The settlement was announced in a case FTC brought against a mattress manufacturer and its owner. The company, called Resident Home LLC, had been making claims its DreamCloud mattresses were made from 100% USA-made materials when in fact the mattresses were imported.
Fine levied after firm ignored previous settlement
The company and its owner, Dan Reske, were subject to a prior administrative order issued in 2018 concerning claims made on mattresses, in that case under the Nectar Brand subsidiary. The proposed order that was entered on Friday incorporates the terms of the 2018 order, orders the payment of $753,000, and expands the application of the 2018 order to all the entities under the control of Reske.
“Baseless claims that products are made in the USA hurt not only consumers but also honest businesses that build their products here,” said Samuel Levine, Director of the Bureau of Consumer Protection. “Unfortunately, we see too many repeat offenders like Resident Home, but thanks to the FTC’s recently finalized Made in USA Labeling Rule, companies that abuse these labels will face civil penalties in addition to other relief. We will not hesitate to seek strong penalties against Made in USA fraud.”

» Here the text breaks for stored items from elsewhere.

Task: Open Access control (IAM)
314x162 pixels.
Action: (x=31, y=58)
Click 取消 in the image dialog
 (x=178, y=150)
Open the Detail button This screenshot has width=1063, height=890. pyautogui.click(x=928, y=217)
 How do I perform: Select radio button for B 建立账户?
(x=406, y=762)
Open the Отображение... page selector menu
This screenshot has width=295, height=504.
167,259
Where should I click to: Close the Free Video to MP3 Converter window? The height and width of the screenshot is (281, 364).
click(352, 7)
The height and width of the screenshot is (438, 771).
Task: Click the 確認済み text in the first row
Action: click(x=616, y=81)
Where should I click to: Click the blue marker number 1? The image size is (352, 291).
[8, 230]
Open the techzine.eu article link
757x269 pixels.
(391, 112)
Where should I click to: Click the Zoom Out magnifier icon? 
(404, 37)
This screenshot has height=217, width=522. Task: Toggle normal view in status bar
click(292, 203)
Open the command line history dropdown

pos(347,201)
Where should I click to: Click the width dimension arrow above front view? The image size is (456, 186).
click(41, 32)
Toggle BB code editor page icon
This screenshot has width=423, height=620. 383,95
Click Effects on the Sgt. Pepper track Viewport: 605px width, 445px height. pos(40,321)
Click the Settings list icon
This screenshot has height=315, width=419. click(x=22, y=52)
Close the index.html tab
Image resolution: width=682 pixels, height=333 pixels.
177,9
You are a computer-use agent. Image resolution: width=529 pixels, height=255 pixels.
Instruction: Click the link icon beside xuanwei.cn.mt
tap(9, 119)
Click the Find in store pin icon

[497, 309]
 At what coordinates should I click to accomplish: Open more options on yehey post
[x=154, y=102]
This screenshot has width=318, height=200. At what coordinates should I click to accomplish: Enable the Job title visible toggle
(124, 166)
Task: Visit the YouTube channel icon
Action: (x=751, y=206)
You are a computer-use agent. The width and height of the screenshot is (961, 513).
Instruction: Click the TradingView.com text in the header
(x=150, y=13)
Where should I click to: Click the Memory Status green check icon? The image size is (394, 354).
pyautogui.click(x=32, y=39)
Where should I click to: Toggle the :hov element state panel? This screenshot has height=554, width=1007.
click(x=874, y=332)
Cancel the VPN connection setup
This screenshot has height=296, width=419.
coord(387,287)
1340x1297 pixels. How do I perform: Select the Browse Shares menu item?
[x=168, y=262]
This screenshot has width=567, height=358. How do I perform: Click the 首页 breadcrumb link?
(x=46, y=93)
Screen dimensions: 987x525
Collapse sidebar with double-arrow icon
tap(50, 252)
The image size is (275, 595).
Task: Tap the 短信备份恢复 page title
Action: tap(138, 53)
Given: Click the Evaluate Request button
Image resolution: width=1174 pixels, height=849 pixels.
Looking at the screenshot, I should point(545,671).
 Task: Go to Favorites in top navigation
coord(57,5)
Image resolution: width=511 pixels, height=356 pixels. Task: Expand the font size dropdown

The penalty is the second substantial fine FTC has levied this year over allegedly false made in USA claims. In a judgment issue in February of this year a manufacturer of white label superglues was ordered to pay $1.2 million.
The heightened enforcement atmosphere signaled by the settlements is of relevance to the supplement industry because of the many such claims made on supplements. An unqualified Made in USA claims opens up a brand to FTC enforcement and perhaps to a class action lawsuit which may be even more of a threat.
Current examples of potentially violative products
A cursory search on Amazon found a supplement using a fruit native to China as ingredient making an unqualified Made in USA claim, as did a Vitamin D3 supplement. Almost all of the Vitamin D3 in the market is produced in one of several chemical plants in China. Another supplement making the claim included ‘Vitamin C (as ascorbic acid),’ which, when called out in that way, is another ingredient almost certainly sourced in China. That product also contained turmeric powder, which at the price point of that SKU almost certainly was sourced from one of the lower cost Indian suppliers. There are hundreds of other examples.
An unqualified claim implies that the product is made domestically, as are all of constituents. ‘Assembled in USA’ is one of the ways in which this claim could be modified, but even in that case the product needs to have been ‘substantially transformed’ in this country to qualify. It’s doubtful that merely bottling pre-filled capsules purchased in bulk from an overseas supplier would meet that standard.
Heightened enforcement is here to stay
Earlier this year attorney Ivan Wasserman, a partner in the firm Amin Talati Wasserman, said the ramped up enforcement picture is likely to continue under during the Biden Administration. And that approach now has the financial teeth that earlier enforcement of these claims lacked.
“In the last several years we saw a dramatic increase in the number of FTC actions against companies for making unqualified ‘Made in the USA’ claims that did not comply with their standards. Most of them had been in the form of FTC public Closing Letters, without any injunctive or monetary relief. Through public statements and executive orders, the Biden Administration has been vocal about the importance it is putting on “Buy American,” and as a direct corollary to that the FTC will increase its enforcement against companies it believes are deceptively capitalizing on consumers’ desire to purchase American-made goods,” Wasserman told NutraIngredients-USA.
“Dietary supplement companies must understand that ‘Made In USA’ claims are voluntary marketing claims and will be treated by the FTC, the NAD, and Class Action attorneys as such. If all or virtually all of the ingredients in the product are not sourced from the USA, appropriate qualifiers must be used to ensure that consumers understand the actual American-ness of the product,” he added.